The bug causing the problem was fixed in the Linux kernel on December 3 last year. The problem appears in kernels up to version 5.9.13, but most distributions have fixed the problem in updates to kernel packages offered last year (Debian, RHEL, SUSE, Ubuntu, Fedora, Arch). A similar vulnerability (CVE-2020-29660) was simultaneously found in the implementation of the TIOCGSID ioctl call, but it has also already been fixed everywhere.

The problem is caused by an error when setting locks, leading to a race condition in the drivers/tty/tty_jobctrl.c code, which was used to create use-after-free conditions exploited from user space through ioct manipulations. by calling TIOCSPGRP. A working exploit has been demonstrated for privilege escalation on Debian 10 with kernel 4.19.0-13-amd64.

At the same time, the published article focuses not so much on the technique of creating a working exploit, but rather on what tools exist in the kernel to protect against such vulnerabilities. The conclusion is not comforting; methods such as memory segmentation in the heap and control over memory access after it is freed are not used in practice, as they lead to a decrease in performance, and CFI (Control Flow Integrity)-based protection, which blocks exploits in the later stages of an attack, needs improvement.
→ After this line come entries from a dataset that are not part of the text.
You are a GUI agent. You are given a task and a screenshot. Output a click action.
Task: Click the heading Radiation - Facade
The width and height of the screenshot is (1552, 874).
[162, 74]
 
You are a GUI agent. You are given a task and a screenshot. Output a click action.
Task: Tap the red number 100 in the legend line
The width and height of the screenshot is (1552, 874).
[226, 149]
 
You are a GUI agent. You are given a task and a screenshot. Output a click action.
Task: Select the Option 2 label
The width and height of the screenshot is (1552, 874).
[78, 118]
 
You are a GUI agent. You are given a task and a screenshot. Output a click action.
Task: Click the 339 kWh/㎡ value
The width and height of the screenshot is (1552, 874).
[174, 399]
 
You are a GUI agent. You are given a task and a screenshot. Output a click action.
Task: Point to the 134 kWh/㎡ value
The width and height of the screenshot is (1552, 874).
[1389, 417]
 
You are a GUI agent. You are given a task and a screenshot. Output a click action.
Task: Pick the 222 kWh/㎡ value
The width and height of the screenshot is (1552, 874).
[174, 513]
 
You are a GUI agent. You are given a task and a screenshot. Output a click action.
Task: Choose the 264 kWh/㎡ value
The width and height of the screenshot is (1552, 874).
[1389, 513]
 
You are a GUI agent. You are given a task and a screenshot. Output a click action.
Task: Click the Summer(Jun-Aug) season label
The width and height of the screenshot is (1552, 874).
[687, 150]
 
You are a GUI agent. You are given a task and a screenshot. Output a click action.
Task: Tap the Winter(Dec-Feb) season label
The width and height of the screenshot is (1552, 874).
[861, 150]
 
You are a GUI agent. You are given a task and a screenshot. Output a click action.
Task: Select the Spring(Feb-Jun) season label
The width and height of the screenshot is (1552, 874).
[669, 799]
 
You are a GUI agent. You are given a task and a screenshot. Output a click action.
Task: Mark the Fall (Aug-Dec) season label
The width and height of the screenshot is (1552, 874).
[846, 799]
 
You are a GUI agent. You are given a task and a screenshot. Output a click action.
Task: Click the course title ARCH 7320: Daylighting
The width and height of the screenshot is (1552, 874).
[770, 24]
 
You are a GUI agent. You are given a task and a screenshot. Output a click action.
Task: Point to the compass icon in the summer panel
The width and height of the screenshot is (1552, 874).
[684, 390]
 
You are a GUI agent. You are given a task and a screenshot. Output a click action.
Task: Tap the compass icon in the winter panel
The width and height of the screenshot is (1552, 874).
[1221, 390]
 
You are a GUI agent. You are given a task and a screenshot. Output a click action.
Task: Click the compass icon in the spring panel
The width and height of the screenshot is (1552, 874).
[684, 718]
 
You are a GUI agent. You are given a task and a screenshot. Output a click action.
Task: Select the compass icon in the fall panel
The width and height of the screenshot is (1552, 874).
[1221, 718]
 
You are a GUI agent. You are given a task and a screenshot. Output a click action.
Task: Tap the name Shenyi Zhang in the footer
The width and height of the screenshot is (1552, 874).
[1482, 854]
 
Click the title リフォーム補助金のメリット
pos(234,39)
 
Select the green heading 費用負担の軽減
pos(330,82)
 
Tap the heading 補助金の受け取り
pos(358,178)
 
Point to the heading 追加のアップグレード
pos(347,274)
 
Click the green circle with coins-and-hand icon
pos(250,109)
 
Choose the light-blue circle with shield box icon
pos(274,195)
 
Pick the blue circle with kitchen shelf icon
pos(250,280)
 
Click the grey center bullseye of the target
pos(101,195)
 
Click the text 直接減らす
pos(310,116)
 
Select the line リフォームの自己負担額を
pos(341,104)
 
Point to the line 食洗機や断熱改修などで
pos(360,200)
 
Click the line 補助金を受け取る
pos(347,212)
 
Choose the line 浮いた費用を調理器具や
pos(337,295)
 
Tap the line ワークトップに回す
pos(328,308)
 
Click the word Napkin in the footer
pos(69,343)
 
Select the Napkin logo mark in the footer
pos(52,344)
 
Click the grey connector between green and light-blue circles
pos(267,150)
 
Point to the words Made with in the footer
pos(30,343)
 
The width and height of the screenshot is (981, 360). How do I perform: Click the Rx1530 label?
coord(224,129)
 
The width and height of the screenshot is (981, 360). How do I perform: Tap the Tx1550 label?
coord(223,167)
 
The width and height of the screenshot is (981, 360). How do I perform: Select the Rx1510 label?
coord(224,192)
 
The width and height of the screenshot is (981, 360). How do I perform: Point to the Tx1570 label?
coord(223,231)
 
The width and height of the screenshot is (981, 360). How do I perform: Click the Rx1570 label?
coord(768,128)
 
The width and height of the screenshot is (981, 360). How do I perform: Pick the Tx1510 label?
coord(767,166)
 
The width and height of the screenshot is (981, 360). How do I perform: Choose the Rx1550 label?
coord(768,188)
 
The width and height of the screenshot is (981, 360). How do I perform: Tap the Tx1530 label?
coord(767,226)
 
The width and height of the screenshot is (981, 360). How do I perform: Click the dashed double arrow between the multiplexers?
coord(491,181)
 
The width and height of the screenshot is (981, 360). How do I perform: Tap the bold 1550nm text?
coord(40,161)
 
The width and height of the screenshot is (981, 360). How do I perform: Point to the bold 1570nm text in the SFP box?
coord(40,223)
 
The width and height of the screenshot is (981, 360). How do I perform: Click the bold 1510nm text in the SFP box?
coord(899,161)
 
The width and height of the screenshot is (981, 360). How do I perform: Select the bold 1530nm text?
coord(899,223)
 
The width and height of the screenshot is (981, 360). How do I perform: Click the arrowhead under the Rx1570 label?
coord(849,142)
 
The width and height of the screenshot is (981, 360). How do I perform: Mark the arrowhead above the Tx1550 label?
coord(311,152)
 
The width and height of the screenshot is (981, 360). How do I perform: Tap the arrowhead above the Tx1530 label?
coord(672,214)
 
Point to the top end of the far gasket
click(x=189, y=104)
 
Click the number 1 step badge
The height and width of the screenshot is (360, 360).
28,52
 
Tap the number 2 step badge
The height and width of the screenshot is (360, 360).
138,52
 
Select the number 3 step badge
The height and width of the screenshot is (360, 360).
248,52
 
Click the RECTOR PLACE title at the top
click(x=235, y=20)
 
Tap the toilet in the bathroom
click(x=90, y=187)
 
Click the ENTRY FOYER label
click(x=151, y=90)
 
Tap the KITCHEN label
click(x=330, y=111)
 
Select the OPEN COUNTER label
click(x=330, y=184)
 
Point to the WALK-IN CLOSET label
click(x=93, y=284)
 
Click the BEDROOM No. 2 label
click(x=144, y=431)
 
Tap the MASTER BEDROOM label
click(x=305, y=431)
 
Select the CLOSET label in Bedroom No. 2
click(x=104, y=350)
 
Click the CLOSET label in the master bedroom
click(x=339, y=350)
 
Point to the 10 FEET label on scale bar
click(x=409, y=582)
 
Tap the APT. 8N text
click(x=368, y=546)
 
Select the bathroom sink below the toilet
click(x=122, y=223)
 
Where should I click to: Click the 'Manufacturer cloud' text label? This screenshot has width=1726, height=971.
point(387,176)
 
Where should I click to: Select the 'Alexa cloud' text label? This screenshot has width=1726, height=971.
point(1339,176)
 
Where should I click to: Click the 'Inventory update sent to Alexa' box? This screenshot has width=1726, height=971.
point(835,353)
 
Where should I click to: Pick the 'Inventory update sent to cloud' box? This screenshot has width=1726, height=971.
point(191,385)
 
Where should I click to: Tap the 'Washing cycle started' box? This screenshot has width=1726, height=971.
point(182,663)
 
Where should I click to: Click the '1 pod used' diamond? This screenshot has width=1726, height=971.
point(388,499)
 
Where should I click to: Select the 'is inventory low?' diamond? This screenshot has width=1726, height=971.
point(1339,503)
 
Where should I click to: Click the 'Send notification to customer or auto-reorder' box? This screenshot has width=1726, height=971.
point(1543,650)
When considering what would make a difference in the long term, one that stands out is the use of advanced static analyzers or the use of memory-safe languages ​​such as Rust and C dialects with rich annotations (such as Checked C) to check state during the build phase. locks, objects and pointers. Protection methods also include activating the panic_on_oops mode, switching kernel structures to read-only mode, and restricting access to system calls using mechanisms such as seccomp.